É PERMITIDO REPREENDER OS OUTROS ?
19 – Ninguém sendo perfeito, não se segue que ninguém tem o direito de repreender o próximo?
Certamente
que não, pois cada um de vós deve trabalhar para o progresso de todos, e
sobretudo dos que estão sob a vossa tutela. Mas isso é também uma razão
para o fazerdes com moderação, com uma intenção útil, e não como
geralmente se faz, pelo prazer de denegrir. Neste último caso, a censura
é uma maldade; no primeiro, é um dever que a caridade manda cumprir com
todas as cautelas possíveis; e ainda assim, a censura que se faz a
outro deve ser endereçada também a nós mesmos, para vermos se não a
merecemos.
20
– Será repreensível observar as imperfeições dos outros, quando disso
não possa resultar nenhum benefício para eles, e mesmo que não as
divulguemos?
Tudo
depende da intenção.
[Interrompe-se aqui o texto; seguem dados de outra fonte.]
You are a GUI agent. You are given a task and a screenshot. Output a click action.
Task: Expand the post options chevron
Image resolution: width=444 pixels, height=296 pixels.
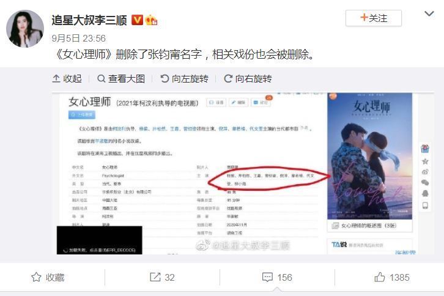click(429, 13)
Certamente que não é proibido ver o mal, quando o
mal existe. Seria mesmo inconveniente ver-se por toda a parte somente o
bem: essa ilusão prejudicaria o progresso. O erro está em fazer essa
observação em prejuízo do próximo, desacreditando-o sem necessidade na
opinião pública. Seria ainda repreensível fazê-la com um sentimento de
malevolência, e de satisfação por encontrar os outros em falta. Mas
dá-se inteiramente o contrário, quanto, lançando um véu sobre o mal,
para ocultá-lo do público, limitamo-nos a observá-lo para proveito
pessoal, ou seja, para estudá-lo e evitar aquilo que censuramos nos
outros. Essa observação, aliás, não é útil ao moralista? Como
descreveria ele as extravagâncias humanas, se não estudasse os seus
exemplos?
21 – Há casos em que seja útil descobrir o mal alheio?
Esta
questão é muito delicada, e precisamos recorrer à caridade bem
compreendida. Se as imperfeições de uma pessoa só prejudicam a ela
mesma, não há jamais utilidade em divulgá-las. Mas se elas podem
prejudicar a outros, é necessário preferir o interesse do maior número
ao de um só. Conforme as circunstâncias, desmascarar a hipocrisia e a
mentira pode ser um dever, pois é melhor que um homem caia, do que
muitos serem enganados e se tornarem suas vítimas. Em semelhante caso, é
necessário balancear as vantagens e os inconvenientes.